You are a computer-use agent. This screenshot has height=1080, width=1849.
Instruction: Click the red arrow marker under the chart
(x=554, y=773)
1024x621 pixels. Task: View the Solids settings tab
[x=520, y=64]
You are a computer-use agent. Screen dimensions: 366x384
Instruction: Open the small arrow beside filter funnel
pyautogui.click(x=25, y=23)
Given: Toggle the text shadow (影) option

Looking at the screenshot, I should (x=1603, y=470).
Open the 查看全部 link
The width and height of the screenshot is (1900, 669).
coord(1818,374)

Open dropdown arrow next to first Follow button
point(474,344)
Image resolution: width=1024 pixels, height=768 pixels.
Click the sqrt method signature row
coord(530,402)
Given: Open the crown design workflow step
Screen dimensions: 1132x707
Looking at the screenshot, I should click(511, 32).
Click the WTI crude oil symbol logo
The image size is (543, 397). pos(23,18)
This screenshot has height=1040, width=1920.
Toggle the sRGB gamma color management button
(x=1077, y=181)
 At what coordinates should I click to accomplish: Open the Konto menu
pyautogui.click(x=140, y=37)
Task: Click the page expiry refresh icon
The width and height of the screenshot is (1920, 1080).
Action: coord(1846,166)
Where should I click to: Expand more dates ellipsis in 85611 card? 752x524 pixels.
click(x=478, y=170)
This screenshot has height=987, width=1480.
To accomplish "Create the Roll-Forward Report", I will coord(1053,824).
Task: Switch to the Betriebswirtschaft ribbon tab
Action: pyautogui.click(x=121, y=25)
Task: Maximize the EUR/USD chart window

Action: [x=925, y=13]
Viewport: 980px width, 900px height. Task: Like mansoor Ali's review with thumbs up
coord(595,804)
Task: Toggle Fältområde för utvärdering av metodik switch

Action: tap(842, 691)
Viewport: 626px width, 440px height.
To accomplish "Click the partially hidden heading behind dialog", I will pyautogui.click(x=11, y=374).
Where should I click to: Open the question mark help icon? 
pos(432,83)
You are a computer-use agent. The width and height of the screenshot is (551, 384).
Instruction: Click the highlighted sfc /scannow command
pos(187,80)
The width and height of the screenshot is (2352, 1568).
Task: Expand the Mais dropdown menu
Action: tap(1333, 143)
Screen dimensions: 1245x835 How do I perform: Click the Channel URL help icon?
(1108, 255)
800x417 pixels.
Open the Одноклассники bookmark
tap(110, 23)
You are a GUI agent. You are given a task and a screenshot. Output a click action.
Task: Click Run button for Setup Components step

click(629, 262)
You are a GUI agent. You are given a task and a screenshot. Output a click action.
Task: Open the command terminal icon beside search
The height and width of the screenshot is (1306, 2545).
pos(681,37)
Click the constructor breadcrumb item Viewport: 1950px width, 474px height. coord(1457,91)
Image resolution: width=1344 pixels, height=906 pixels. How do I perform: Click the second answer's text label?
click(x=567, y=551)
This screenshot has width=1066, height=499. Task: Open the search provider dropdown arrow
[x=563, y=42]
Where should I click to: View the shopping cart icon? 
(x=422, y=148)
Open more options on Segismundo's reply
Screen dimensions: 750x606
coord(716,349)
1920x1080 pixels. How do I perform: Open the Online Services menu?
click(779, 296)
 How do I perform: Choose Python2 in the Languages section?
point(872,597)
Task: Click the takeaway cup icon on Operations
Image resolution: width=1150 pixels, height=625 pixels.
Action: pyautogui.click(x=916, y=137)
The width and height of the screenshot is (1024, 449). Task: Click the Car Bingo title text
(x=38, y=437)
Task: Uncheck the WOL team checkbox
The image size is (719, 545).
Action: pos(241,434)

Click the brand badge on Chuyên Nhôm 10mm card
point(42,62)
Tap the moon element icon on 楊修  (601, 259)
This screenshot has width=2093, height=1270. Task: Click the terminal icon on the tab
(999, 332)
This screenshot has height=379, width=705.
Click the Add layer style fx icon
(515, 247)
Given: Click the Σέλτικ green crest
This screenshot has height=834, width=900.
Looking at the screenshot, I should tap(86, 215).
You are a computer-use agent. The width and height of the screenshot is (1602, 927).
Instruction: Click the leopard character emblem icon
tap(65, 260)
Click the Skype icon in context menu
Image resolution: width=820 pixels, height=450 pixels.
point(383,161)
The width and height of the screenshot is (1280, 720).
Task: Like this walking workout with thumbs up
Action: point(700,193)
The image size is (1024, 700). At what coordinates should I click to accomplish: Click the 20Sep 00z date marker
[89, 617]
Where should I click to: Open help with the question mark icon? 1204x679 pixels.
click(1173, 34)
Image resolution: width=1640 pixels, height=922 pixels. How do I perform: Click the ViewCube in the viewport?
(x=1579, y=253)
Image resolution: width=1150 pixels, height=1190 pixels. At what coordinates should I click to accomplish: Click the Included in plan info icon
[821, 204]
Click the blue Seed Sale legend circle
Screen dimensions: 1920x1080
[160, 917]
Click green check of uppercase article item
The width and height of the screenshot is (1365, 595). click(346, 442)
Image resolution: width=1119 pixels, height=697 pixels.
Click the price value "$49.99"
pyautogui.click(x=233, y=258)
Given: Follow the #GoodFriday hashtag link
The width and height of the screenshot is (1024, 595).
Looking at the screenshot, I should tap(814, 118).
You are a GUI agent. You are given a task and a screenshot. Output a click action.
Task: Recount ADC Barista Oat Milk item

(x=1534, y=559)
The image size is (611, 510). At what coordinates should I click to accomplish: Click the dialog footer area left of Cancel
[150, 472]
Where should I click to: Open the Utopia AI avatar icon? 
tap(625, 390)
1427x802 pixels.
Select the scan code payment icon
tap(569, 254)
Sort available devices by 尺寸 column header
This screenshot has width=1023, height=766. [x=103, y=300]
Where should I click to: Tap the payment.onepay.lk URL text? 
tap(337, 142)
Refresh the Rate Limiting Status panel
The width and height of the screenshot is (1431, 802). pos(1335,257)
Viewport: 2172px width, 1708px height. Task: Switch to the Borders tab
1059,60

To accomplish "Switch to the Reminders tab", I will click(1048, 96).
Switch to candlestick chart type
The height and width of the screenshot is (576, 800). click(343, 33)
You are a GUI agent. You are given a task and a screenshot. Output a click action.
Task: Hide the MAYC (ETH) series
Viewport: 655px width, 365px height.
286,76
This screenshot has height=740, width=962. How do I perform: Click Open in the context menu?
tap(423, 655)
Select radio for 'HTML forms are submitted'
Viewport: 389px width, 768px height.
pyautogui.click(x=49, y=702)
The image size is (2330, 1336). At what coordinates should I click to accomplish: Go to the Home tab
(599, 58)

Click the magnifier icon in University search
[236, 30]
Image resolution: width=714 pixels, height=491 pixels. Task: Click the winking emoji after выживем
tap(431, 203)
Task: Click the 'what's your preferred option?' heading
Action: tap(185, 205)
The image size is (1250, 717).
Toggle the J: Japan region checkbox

» Your instructions:
Reproduce all of the data above verbatim, line for line.

» Worked solution:
You are a computer-use agent. This screenshot has height=1080, width=1849.
Instruction: Click the red arrow marker under the chart
(x=554, y=773)
1024x621 pixels. Task: View the Solids settings tab
[x=520, y=64]
You are a computer-use agent. Screen dimensions: 366x384
Instruction: Open the small arrow beside filter funnel
pyautogui.click(x=25, y=23)
Given: Toggle the text shadow (影) option

Looking at the screenshot, I should (x=1603, y=470).
Open the 查看全部 link
The width and height of the screenshot is (1900, 669).
coord(1818,374)

Open dropdown arrow next to first Follow button
point(474,344)
Image resolution: width=1024 pixels, height=768 pixels.
Click the sqrt method signature row
coord(530,402)
Given: Open the crown design workflow step
Screen dimensions: 1132x707
Looking at the screenshot, I should click(511, 32).
Click the WTI crude oil symbol logo
The image size is (543, 397). pos(23,18)
This screenshot has height=1040, width=1920.
Toggle the sRGB gamma color management button
(x=1077, y=181)
 At what coordinates should I click to accomplish: Open the Konto menu
pyautogui.click(x=140, y=37)
Task: Click the page expiry refresh icon
The width and height of the screenshot is (1920, 1080).
Action: coord(1846,166)
Where should I click to: Expand more dates ellipsis in 85611 card? 752x524 pixels.
click(x=478, y=170)
This screenshot has height=987, width=1480.
To accomplish "Create the Roll-Forward Report", I will coord(1053,824).
Task: Switch to the Betriebswirtschaft ribbon tab
Action: pyautogui.click(x=121, y=25)
Task: Maximize the EUR/USD chart window

Action: [x=925, y=13]
Viewport: 980px width, 900px height. Task: Like mansoor Ali's review with thumbs up
coord(595,804)
Task: Toggle Fältområde för utvärdering av metodik switch

Action: tap(842, 691)
Viewport: 626px width, 440px height.
To accomplish "Click the partially hidden heading behind dialog", I will pyautogui.click(x=11, y=374).
Where should I click to: Open the question mark help icon? 
pos(432,83)
You are a computer-use agent. The width and height of the screenshot is (551, 384).
Instruction: Click the highlighted sfc /scannow command
pos(187,80)
The width and height of the screenshot is (2352, 1568).
Task: Expand the Mais dropdown menu
Action: tap(1333, 143)
Screen dimensions: 1245x835 How do I perform: Click the Channel URL help icon?
(1108, 255)
800x417 pixels.
Open the Одноклассники bookmark
tap(110, 23)
You are a GUI agent. You are given a task and a screenshot. Output a click action.
Task: Click Run button for Setup Components step

click(629, 262)
You are a GUI agent. You are given a task and a screenshot. Output a click action.
Task: Open the command terminal icon beside search
The height and width of the screenshot is (1306, 2545).
pos(681,37)
Click the constructor breadcrumb item Viewport: 1950px width, 474px height. coord(1457,91)
Image resolution: width=1344 pixels, height=906 pixels. How do I perform: Click the second answer's text label?
click(x=567, y=551)
This screenshot has width=1066, height=499. Task: Open the search provider dropdown arrow
[x=563, y=42]
Where should I click to: View the shopping cart icon? 
(x=422, y=148)
Open more options on Segismundo's reply
Screen dimensions: 750x606
coord(716,349)
1920x1080 pixels. How do I perform: Open the Online Services menu?
click(779, 296)
 How do I perform: Choose Python2 in the Languages section?
point(872,597)
Task: Click the takeaway cup icon on Operations
Image resolution: width=1150 pixels, height=625 pixels.
Action: pyautogui.click(x=916, y=137)
The width and height of the screenshot is (1024, 449). Task: Click the Car Bingo title text
(x=38, y=437)
Task: Uncheck the WOL team checkbox
The image size is (719, 545).
Action: pos(241,434)

Click the brand badge on Chuyên Nhôm 10mm card
point(42,62)
Tap the moon element icon on 楊修  (601, 259)
This screenshot has width=2093, height=1270. Task: Click the terminal icon on the tab
(999, 332)
This screenshot has height=379, width=705.
Click the Add layer style fx icon
(515, 247)
Given: Click the Σέλτικ green crest
This screenshot has height=834, width=900.
Looking at the screenshot, I should tap(86, 215).
You are a computer-use agent. The width and height of the screenshot is (1602, 927).
Instruction: Click the leopard character emblem icon
tap(65, 260)
Click the Skype icon in context menu
Image resolution: width=820 pixels, height=450 pixels.
point(383,161)
The width and height of the screenshot is (1280, 720).
Task: Like this walking workout with thumbs up
Action: point(700,193)
The image size is (1024, 700). At what coordinates should I click to accomplish: Click the 20Sep 00z date marker
[89, 617]
Where should I click to: Open help with the question mark icon? 1204x679 pixels.
click(1173, 34)
Image resolution: width=1640 pixels, height=922 pixels. How do I perform: Click the ViewCube in the viewport?
(x=1579, y=253)
Image resolution: width=1150 pixels, height=1190 pixels. At what coordinates should I click to accomplish: Click the Included in plan info icon
[821, 204]
Click the blue Seed Sale legend circle
Screen dimensions: 1920x1080
[160, 917]
Click green check of uppercase article item
The width and height of the screenshot is (1365, 595). click(346, 442)
Image resolution: width=1119 pixels, height=697 pixels.
Click the price value "$49.99"
pyautogui.click(x=233, y=258)
Given: Follow the #GoodFriday hashtag link
The width and height of the screenshot is (1024, 595).
Looking at the screenshot, I should tap(814, 118).
You are a GUI agent. You are given a task and a screenshot. Output a click action.
Task: Recount ADC Barista Oat Milk item

(x=1534, y=559)
The image size is (611, 510). At what coordinates should I click to accomplish: Click the dialog footer area left of Cancel
[150, 472]
Where should I click to: Open the Utopia AI avatar icon? 
tap(625, 390)
1427x802 pixels.
Select the scan code payment icon
tap(569, 254)
Sort available devices by 尺寸 column header
This screenshot has width=1023, height=766. [x=103, y=300]
Where should I click to: Tap the payment.onepay.lk URL text? 
tap(337, 142)
Refresh the Rate Limiting Status panel
The width and height of the screenshot is (1431, 802). pos(1335,257)
Viewport: 2172px width, 1708px height. Task: Switch to the Borders tab
1059,60

To accomplish "Switch to the Reminders tab", I will click(1048, 96).
Switch to candlestick chart type
The height and width of the screenshot is (576, 800). click(343, 33)
You are a GUI agent. You are given a task and a screenshot. Output a click action.
Task: Hide the MAYC (ETH) series
Viewport: 655px width, 365px height.
286,76
This screenshot has height=740, width=962. How do I perform: Click Open in the context menu?
tap(423, 655)
Select radio for 'HTML forms are submitted'
Viewport: 389px width, 768px height.
pyautogui.click(x=49, y=702)
The image size is (2330, 1336). At what coordinates should I click to accomplish: Go to the Home tab
(599, 58)

Click the magnifier icon in University search
[236, 30]
Image resolution: width=714 pixels, height=491 pixels. Task: Click the winking emoji after выживем
tap(431, 203)
Task: Click the 'what's your preferred option?' heading
Action: tap(185, 205)
The image size is (1250, 717).
Toggle the J: Japan region checkbox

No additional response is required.